_Document excerpt_
▬▬▬▬▬▬▬▬▬▬
The aim of our study was to analyze the functional/phenotypic associations of the rs340874 SNP in PROX1 in humans, including the evaluation of behavioral habits (diet, physical activity), body fat distribution, insulin and nonesterified fatty acids (NEFAs) levels, as well as glucose/fat metabolism.

Materials and methods

The study group comprised 945 (463 women and 482 men; aged 18–65 years; mean age 40.4 ± 0.8 years.) Polish origin Caucasian volunteers, without previously known dysglycemia, from the Podlasie region, recruited for the 1000PLUS cohort between 2009 and 2012 by the Department of Endocrinology, Diabetology and Internal Medicine, Medical University of Bialystok, Poland. Among the study population, 634 subjects were overweight/obese and 311 had BMI < 25. The study protocol was approved by the local Ethics Committee of the Medical University of Bialystok (Poland), and a written informed consent was obtained from all participants.

In all subjects, we recorded demographic and anthropometric data, collected blood samples at fasting for metabolic (glucose and insulin) and genetic analyses (PROX1 rs340874) and performed OGTT. We conducted the 3-day food diary analysis in a randomly selected subgroup of 622 subjects. Portions of food were estimated by comparing with color photographs for each portion size (albums), as well as by asking subjects to weigh their food if possible. Daily energy, carbohydrates, fat and protein intake were analyzed using Dieta 4 software (National Food and Nutrition Institute, Warsaw, Poland). Daily physical activity was estimated using International Physical Activity Questionnaire-Long Form (IPAQ-LF), which is a self-administered questionnaire and the level of physical activity was expressed as MET (metabolic equivalent)-min per week (MET level × minutes of activity x events per week) (Hagströmer et al. 2006).
▬▬▬▬▬▬▬▬▬▬
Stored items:
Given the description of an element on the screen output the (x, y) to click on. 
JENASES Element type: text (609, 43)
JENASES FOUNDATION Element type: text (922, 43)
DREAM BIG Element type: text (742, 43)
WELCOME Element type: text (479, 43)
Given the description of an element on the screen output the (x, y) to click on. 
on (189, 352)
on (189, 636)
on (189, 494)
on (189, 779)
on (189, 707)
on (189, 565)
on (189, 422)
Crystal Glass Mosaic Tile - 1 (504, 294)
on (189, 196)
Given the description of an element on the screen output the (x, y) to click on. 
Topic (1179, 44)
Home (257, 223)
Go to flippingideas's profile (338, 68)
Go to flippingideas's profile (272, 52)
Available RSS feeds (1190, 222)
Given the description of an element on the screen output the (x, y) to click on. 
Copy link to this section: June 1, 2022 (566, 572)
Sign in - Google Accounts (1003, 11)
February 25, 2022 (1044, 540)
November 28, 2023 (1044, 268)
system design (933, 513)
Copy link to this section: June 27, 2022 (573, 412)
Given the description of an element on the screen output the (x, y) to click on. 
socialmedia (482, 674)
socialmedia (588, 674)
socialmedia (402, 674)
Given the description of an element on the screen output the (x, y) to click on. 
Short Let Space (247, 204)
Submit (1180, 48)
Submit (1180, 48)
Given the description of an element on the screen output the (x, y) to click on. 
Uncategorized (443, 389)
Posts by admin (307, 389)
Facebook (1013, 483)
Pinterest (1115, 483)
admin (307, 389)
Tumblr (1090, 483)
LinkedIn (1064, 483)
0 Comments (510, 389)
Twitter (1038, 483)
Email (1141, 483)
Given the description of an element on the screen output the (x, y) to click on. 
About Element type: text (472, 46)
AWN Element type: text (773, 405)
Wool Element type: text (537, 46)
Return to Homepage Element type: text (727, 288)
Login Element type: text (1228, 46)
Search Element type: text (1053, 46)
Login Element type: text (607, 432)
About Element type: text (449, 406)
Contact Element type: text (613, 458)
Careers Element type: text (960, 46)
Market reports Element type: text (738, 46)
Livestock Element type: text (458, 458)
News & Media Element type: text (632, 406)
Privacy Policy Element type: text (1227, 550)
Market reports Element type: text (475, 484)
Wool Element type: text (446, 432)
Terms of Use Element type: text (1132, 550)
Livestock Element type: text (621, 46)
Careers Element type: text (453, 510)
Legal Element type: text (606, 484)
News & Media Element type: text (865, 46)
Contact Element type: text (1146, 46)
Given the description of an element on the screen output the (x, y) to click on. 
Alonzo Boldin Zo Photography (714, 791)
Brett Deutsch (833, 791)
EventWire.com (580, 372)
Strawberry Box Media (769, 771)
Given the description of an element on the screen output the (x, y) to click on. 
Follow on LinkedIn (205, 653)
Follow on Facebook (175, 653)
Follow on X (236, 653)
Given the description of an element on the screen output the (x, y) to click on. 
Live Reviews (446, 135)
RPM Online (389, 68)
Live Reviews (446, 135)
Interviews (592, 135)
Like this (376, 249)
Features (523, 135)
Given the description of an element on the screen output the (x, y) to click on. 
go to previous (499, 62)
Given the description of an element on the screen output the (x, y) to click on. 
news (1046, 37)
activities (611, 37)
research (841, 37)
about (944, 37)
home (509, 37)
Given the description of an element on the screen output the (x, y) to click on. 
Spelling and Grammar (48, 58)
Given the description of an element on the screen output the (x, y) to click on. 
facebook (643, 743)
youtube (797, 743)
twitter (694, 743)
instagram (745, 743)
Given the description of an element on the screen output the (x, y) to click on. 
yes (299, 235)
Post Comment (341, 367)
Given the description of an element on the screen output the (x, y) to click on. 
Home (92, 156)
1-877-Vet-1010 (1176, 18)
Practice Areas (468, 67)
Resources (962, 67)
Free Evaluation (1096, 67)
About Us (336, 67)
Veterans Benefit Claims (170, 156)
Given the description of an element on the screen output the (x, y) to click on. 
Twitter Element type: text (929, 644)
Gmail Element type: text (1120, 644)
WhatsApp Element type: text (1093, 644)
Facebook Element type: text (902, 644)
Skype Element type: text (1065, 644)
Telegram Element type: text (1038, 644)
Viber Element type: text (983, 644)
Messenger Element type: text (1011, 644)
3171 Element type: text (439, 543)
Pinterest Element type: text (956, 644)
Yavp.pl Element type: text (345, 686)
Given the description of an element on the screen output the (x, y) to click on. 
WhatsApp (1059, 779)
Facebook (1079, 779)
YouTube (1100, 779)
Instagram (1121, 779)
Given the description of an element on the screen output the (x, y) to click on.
▬▬▬▬▬▬▬▬▬▬
_What is required_
Please set down, word for word, the stretch of the PROX1 study text above that opens with the words "The aim of our" and closes with "as glucose/fat metabolism.".

_Expected answer_
The aim of our study was to analyze the functional/phenotypic associations of the rs340874 SNP in PROX1 in humans, including the evaluation of behavioral habits (diet, physical activity), body fat distribution, insulin and nonesterified fatty acids (NEFAs) levels, as well as glucose/fat metabolism.